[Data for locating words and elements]
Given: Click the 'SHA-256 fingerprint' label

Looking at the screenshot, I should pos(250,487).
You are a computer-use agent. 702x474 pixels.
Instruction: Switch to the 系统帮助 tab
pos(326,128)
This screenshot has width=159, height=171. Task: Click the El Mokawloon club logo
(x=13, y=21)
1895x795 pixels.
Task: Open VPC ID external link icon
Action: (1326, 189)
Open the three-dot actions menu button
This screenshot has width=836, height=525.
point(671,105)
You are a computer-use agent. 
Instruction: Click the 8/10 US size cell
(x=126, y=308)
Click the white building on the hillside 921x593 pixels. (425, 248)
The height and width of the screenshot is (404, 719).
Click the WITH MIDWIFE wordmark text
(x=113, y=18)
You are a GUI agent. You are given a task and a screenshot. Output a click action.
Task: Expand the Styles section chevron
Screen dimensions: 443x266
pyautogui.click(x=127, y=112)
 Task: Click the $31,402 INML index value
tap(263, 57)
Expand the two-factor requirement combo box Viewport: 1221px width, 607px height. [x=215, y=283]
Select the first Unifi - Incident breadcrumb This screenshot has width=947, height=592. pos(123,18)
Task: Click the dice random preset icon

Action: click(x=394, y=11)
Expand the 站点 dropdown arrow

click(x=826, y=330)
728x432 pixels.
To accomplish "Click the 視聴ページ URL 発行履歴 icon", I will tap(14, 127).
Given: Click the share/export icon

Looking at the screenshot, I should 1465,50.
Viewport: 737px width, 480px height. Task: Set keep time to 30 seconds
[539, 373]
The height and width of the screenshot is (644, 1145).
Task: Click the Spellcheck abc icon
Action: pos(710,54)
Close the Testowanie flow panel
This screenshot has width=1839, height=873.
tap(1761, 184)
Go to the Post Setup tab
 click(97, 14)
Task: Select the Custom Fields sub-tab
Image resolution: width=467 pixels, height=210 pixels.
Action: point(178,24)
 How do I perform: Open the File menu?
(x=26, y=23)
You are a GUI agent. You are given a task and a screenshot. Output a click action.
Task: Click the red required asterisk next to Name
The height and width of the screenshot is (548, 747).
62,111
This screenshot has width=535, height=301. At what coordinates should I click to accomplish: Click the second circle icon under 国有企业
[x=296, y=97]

Task description →
Please return all of the rows above verbatim, keeping every line unchanged and in its original order.

Complete response →
Given: Click the 'SHA-256 fingerprint' label

Looking at the screenshot, I should pos(250,487).
You are a computer-use agent. 702x474 pixels.
Instruction: Switch to the 系统帮助 tab
pos(326,128)
This screenshot has width=159, height=171. Task: Click the El Mokawloon club logo
(x=13, y=21)
1895x795 pixels.
Task: Open VPC ID external link icon
Action: (1326, 189)
Open the three-dot actions menu button
This screenshot has width=836, height=525.
point(671,105)
You are a computer-use agent. 
Instruction: Click the 8/10 US size cell
(x=126, y=308)
Click the white building on the hillside 921x593 pixels. (425, 248)
The height and width of the screenshot is (404, 719).
Click the WITH MIDWIFE wordmark text
(x=113, y=18)
You are a GUI agent. You are given a task and a screenshot. Output a click action.
Task: Expand the Styles section chevron
Screen dimensions: 443x266
pyautogui.click(x=127, y=112)
 Task: Click the $31,402 INML index value
tap(263, 57)
Expand the two-factor requirement combo box Viewport: 1221px width, 607px height. [x=215, y=283]
Select the first Unifi - Incident breadcrumb This screenshot has width=947, height=592. pos(123,18)
Task: Click the dice random preset icon

Action: click(x=394, y=11)
Expand the 站点 dropdown arrow

click(x=826, y=330)
728x432 pixels.
To accomplish "Click the 視聴ページ URL 発行履歴 icon", I will tap(14, 127).
Given: Click the share/export icon

Looking at the screenshot, I should 1465,50.
Viewport: 737px width, 480px height. Task: Set keep time to 30 seconds
[539, 373]
The height and width of the screenshot is (644, 1145).
Task: Click the Spellcheck abc icon
Action: pos(710,54)
Close the Testowanie flow panel
This screenshot has width=1839, height=873.
tap(1761, 184)
Go to the Post Setup tab
 click(97, 14)
Task: Select the Custom Fields sub-tab
Image resolution: width=467 pixels, height=210 pixels.
Action: point(178,24)
 How do I perform: Open the File menu?
(x=26, y=23)
You are a GUI agent. You are given a task and a screenshot. Output a click action.
Task: Click the red required asterisk next to Name
The height and width of the screenshot is (548, 747).
62,111
This screenshot has width=535, height=301. At what coordinates should I click to accomplish: Click the second circle icon under 国有企业
[x=296, y=97]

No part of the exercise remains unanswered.